8 As the two proceedings raise the same issues with respect to liability (but not relief), they are being jointly case managed.
9 The representative applicant, Mr Robbie Leigh Whittome, is represented by Gerard Malouf and Partners (GMP Law). The proceeding is not subject to a litigation funding arrangement. GMP Law is conducting the proceeding on a ‘no win no fee basis’. Prior to the recent decision of the High Court in Kain v R&B Investments Pty Ltd [2025] HCA 28 (R&B Investments), GMP Law had informed Woolworths’ solicitors that GMP Law had received instructions from the applicant to apply to the Court for a ‘solicitor’s common fund order’ at the conclusion of the proceeding either in lieu of or in addition to costs otherwise payable, in such percentage as the Court considers just. A solicitor’s common fund order provides for the whole or part of a solicitor’s remuneration to be fixed as a proportion of any moneys ultimately recovered in the proceeding and for that liability to be discharged as a first priority from any moneys so recovered, thereby ensuring that all group members bear a proportionate share of that liability. In R&B Investments, the High Court concluded that the Federal Court does not have power to make a solicitor’s common fund order in circumstances where the solicitor’s conduct is regulated by the Legal Profession Uniform Law (as a law of the State of New South Wales) and, specifically, s 183 of that law: R&B Investments at [11] (Gageler CJ), [35] (Gordon, Steward, Gleeson, Beech-Jones JJ), [148] - [149] (Edelman J) and [181], [209] and [211] (Jagot J). Section 183 stipulates that a law practice must not enter into a costs agreement under which the amount payable to the law practice, or any part of that amount, is calculated by reference to the amount of any award or settlement that may be recovered in any proceedings to which the agreement relates. Solicitor’s conduct in respect of legal proceedings conducted in the Federal Court in Victoria is also governed by the Legal Profession Uniform Law (as a law of the State of Victoria). It follows that it is now unlikely that GMP Law will be able to seek a solicitor’s common fund order in this proceeding.
10 On 23 May 2025, orders were made in both proceedings to the effect that an initial trial on all issues of liability will be conducted with respect to a sample of Affected Products as agreed between the parties or determined by the Court. The parties were informed that the Court proposed to conduct a joint trial on liability issues in both proceedings. The parties raised no objection to that course. Timetabling orders were made in each proceeding to prepare the proceedings for trial.
11 While the Court proposes to conduct a joint trial on all liability issues in both proceedings based on a sample of Affected Products, it is not possible to predict the range of conclusions that may be reached following the initial trial. The outcome of the trial may be mixed, with liability being established in certain circumstances but not in others.
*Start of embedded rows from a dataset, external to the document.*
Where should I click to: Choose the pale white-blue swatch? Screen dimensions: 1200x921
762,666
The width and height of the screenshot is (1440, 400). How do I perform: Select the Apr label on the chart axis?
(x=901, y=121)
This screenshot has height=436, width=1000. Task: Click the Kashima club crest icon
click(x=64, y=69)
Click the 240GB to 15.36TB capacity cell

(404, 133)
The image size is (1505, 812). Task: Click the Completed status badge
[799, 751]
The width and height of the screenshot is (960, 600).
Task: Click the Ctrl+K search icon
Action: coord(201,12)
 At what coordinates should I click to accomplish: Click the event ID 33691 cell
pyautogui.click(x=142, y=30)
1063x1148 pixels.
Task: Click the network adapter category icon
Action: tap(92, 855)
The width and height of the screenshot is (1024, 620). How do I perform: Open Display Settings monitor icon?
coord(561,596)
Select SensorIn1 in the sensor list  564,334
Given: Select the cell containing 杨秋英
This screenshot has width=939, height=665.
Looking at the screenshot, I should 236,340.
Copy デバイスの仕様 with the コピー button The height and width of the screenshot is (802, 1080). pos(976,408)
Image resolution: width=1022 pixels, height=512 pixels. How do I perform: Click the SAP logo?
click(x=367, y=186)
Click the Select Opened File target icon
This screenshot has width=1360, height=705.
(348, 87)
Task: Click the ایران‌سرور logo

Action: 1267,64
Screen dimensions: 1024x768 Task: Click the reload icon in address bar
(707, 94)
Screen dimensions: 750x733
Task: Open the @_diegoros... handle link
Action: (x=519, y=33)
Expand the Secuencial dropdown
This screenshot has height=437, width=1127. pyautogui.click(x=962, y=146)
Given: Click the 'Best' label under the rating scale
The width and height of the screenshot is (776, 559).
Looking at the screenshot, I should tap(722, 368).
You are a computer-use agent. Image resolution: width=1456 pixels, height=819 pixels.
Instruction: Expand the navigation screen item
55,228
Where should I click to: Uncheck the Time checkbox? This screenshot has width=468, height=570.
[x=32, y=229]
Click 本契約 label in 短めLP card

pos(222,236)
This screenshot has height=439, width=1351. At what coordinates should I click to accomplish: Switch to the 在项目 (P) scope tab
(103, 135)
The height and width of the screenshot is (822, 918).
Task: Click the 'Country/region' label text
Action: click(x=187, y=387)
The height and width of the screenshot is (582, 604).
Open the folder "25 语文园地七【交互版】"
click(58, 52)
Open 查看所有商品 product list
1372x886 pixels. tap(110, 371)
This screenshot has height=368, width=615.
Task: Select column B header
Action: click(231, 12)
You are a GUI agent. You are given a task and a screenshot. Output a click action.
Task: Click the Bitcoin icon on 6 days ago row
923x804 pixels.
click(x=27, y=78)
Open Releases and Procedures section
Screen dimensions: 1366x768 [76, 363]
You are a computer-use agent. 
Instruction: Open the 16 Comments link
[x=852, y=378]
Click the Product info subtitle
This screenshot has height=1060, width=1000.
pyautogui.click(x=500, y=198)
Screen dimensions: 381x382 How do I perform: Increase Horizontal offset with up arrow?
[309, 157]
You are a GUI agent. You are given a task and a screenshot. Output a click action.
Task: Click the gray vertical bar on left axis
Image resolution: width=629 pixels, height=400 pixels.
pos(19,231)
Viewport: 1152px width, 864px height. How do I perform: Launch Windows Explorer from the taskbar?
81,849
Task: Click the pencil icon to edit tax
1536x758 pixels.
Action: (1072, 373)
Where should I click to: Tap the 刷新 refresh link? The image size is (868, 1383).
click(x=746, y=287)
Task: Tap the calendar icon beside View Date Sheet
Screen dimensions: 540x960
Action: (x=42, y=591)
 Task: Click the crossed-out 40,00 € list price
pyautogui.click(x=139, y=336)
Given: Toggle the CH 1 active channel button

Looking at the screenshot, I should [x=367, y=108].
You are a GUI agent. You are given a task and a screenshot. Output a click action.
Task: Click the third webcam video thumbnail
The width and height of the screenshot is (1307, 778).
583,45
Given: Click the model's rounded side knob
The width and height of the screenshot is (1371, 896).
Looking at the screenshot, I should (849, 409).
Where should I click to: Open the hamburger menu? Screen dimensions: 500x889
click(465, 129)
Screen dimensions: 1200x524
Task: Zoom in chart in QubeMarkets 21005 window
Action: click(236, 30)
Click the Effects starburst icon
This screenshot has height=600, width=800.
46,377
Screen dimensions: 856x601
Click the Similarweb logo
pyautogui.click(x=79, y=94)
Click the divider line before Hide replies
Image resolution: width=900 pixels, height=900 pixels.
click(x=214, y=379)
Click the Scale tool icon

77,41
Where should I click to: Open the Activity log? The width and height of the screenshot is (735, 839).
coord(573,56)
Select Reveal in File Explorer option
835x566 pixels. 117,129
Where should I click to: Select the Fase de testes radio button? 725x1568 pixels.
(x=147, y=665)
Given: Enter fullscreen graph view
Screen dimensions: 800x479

The Court’s intention in conducting the trial on the basis of a sample of Affected Products is to resolve issues of liability as quickly, inexpensively and efficiently as possible, consistently with the overarching purpose stated in s 37M of the Federal Court of Australia Act 1976 (Cth) (FCA Act). Nevertheless, if the outcome of the initial trial is mixed, further steps may need to be taken to resolve the full extent of liability in each proceeding.
Security for costs application and proposed resolution
12 As noted above, on 20 June 2025 Woolworths filed an application seeking security for costs from the applicant in the representative proceeding. The parties filed evidence and submissions in respect of that application and the application was listed for hearing on 7 August 2025.
13 On the day prior to the hearing of the application, the parties to the representative proceeding filed proposed consent orders which included the following orders:
1. All issues of liability in this proceeding will be fully and finally determined by the judgment on liability in Australian Competition and Consumer Commission v Woolworths Group Limited (VID974/2024) (ACCC Proceeding) (including any appeals therefrom by a party to the ACCC Proceeding), which are the subject of the trial in accordance with order 2 dated 23 May 2025 (as varied by order 1 dated 21 July 2025) and order 1 dated 23 October 2024 in the ACCC Proceeding.
2. The Applicant and the Group Members (except persons who have opted out of this proceeding under s 33J of the Federal Court of Australia Act 1976 (Act)) will be bound by all findings of fact, findings of law and mixed findings of fact and law made in the determination of the issues of liability in the ACCC Proceeding (including any appeals therefrom by a party to the ACCC Proceeding).
3. Subject to the following orders, the proceeding be stayed until the Court delivers judgment on liability in the ACCC Proceeding (including judgment on any appeals therefrom by a party to the ACCC Proceeding), on the basis that, pursuant to s 33ZB of the Act, the judgment on liability in the ACCC Proceeding (including judgment on any appeals therefrom by a party to the ACCC Proceeding) will bind the applicant and group members in this proceeding other than any person who has opted out of this proceeding under s 33J of the Act.
4. Order 3 take effect on the date by which Group Members may opt out of the proceeding under s 33J of the Act, to be fixed by the Court following the process set out in [subsequent timetabling orders].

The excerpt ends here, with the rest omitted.